• **Source passage**
◆ ◆ ◆ ◆

I think I must stop this vitriolic and explain what happened next in my life after I left Hafeez. What are the central questions asked by my way of looking at computing in architecture?

There are two that I began with:
a) Are we really representing EVERYTHING that needs to be represented in architecture?
b) Can we really handle ALL the questions that come flooding during the architectural design process?

And later there was a third one based on my understanding of the world at large
c) Do we really have the wherewithal to understand the COMPLEXITY of issues that architecture can get into?

I will explain these questions as I go along. Here is a bit of history of TAD.

My first question was assisted by my childhood friend, V. Narayan. He was having his own epiphany moment those days. He was supremely frustrated with the casual approach and lack of sensitivity in computing. He later moved to the US. 

I drew a closed shape on a piece of paper and asked him; "You know what is peculiar about this? If I personify this paper on which I have drawn a shape as a person and asked that person what was the area of that shape, that person would happily give me the answer because it is already aware of the shape drawn on his 'body'. But me, as an architect, when I draw this shape on that paper; I really do not know the area. If I need to calculate the area, I will have to work with that shape once again, this time work out the geometry of that shape and then laboriously calculate the area. Isn't that a redundant procedure?" Narayan thought about it and said "You are pointed in the right direction. Once of the central principles of computing is to avoid repetition because if you are forced to repeat, mistakes can easily creep in. Now if you draw the shape once and to calculate the area, if you are forced to go over the points again … now that is asking for trouble" 

Sure enough, this is one common mistake that can happen when using a drafting software: Sometimes a shape is drawn by placing lines that touch each other. They look continuous but actually aren't from the viewpoint from within the software. If you now need the area, you need to go over the vertices again. You miss one and you will get the wrong area.

The first program I wrote on a hand-held programmable calculator was a simple one that read out areas as I typed in the dimensions of each side of any shape with rectilinear corners. It was in BASIC and it did not have any graphical output. That propelled me to go further. I then wrote the same algorithm in a Turbo-C program with a nice spreadsheet type of interface. The foetus of TAD had just taken seed.

◆ ◆ ◆ ◆

• **Data section**
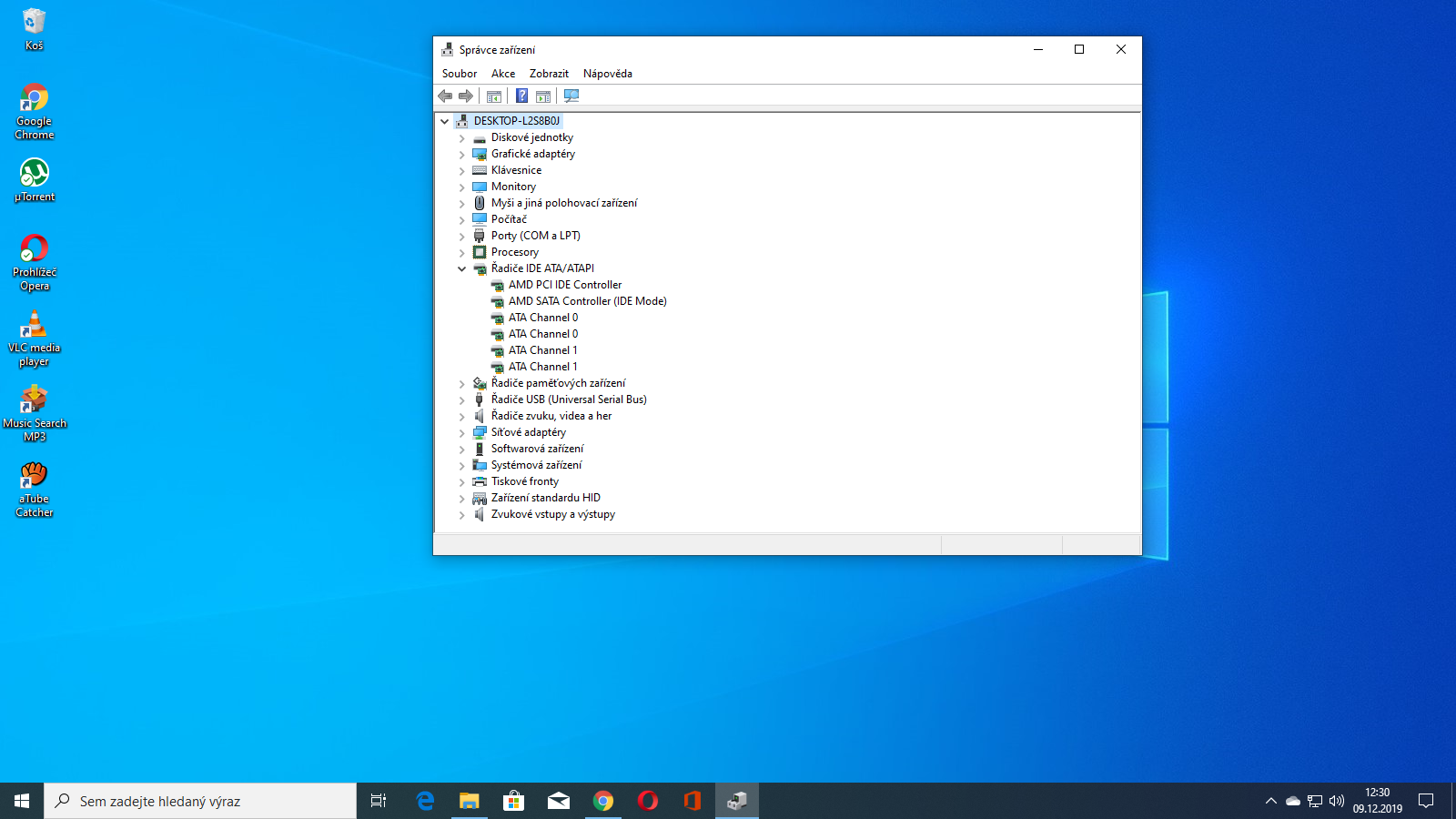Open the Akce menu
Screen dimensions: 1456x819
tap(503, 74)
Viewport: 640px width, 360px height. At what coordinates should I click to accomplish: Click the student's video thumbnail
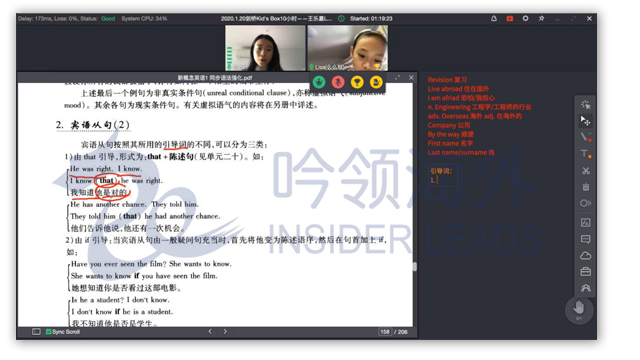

◆ ◆ ◆ ◆

• **Problem to solve**
Summarize the passage on computing in architecture in two sentences.

• **Task output**
The writer's way of looking at computing in architecture centers on three questions: whether everything that needs to be represented in architecture really is, whether all the questions arising during design can be handled, and whether there is the wherewithal to understand the complexity architecture can get into. The writer discussed with childhood friend V. Narayan how working out the area of an already drawn shape repeats effort and invites mistakes, then wrote an area program in BASIC on a hand-held programmable calculator and later the same algorithm in Turbo-C with a spreadsheet-type interface, the beginning of TAD.